As opioid addiction continues to ravage large swaths of the country, doctors are being urged to prescribe fewer narcotic painkillers, putting pressure on drug companies to come up with new ways to treat pain patients.
Rather than treating generalized pain, some new drugs target specific types of pain. For example, some researchers looking to soothe the nerves of osteoarthritis patients aren’t taking the usual approach of affecting pain signals to the brain. Rather, they hope to cut off the signal elsewhere in the body, or to deal with the nerve endings at the source of the hurt.
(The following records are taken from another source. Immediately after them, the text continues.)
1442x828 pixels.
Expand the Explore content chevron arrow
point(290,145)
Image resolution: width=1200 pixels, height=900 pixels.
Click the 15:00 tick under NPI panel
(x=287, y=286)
One injection that’s still in clinical trials uses a synthetic version of capsaicin, the main ingredient in chili peppers, and injects it into a joint. The chemical gives the nerve endings in the joint “a hair cut,” the chief medical officer of Centrexion, the company behind the drug, explained to Bloomberg News.
Nerve-growth-factor inhibitors are another class of medicines useful for arthritis, and can be so effective that early clinical trials were stopped due to concerns that patients didn’t feel enough pain, and were using affected joints too much.
One drug that’s earlier in its development shows promise for chronic pain sufferers, and uses what scientists have learned from people with a rare disorder that keeps them from feeling pain at all. Drugs in early stages also use the same receptors that cannabis does to reduce pain, and use promising substances like toxins from snails.
Other drugmakers are taking a different tactic, developing opioids that help with pain, but that don’t have some of the side effects that make the drugs both dangerous and addictive. One medication under development reduces the euphoric effect by crossing the blood-brain barrier more slowly. Another avoids the common opioid side effect of slowed breathing.
Efforts to develop new drugs are now even more urgent after recent news about opioid medication Opana ER. The Food and Drug Administration asked manufacturer Endo Pharmaceuticals to remove the drug from the market, concluding that the drug’s potential for abuse and role in outbreaks of hepatitis and HIV outweighed its benefit to patients overall.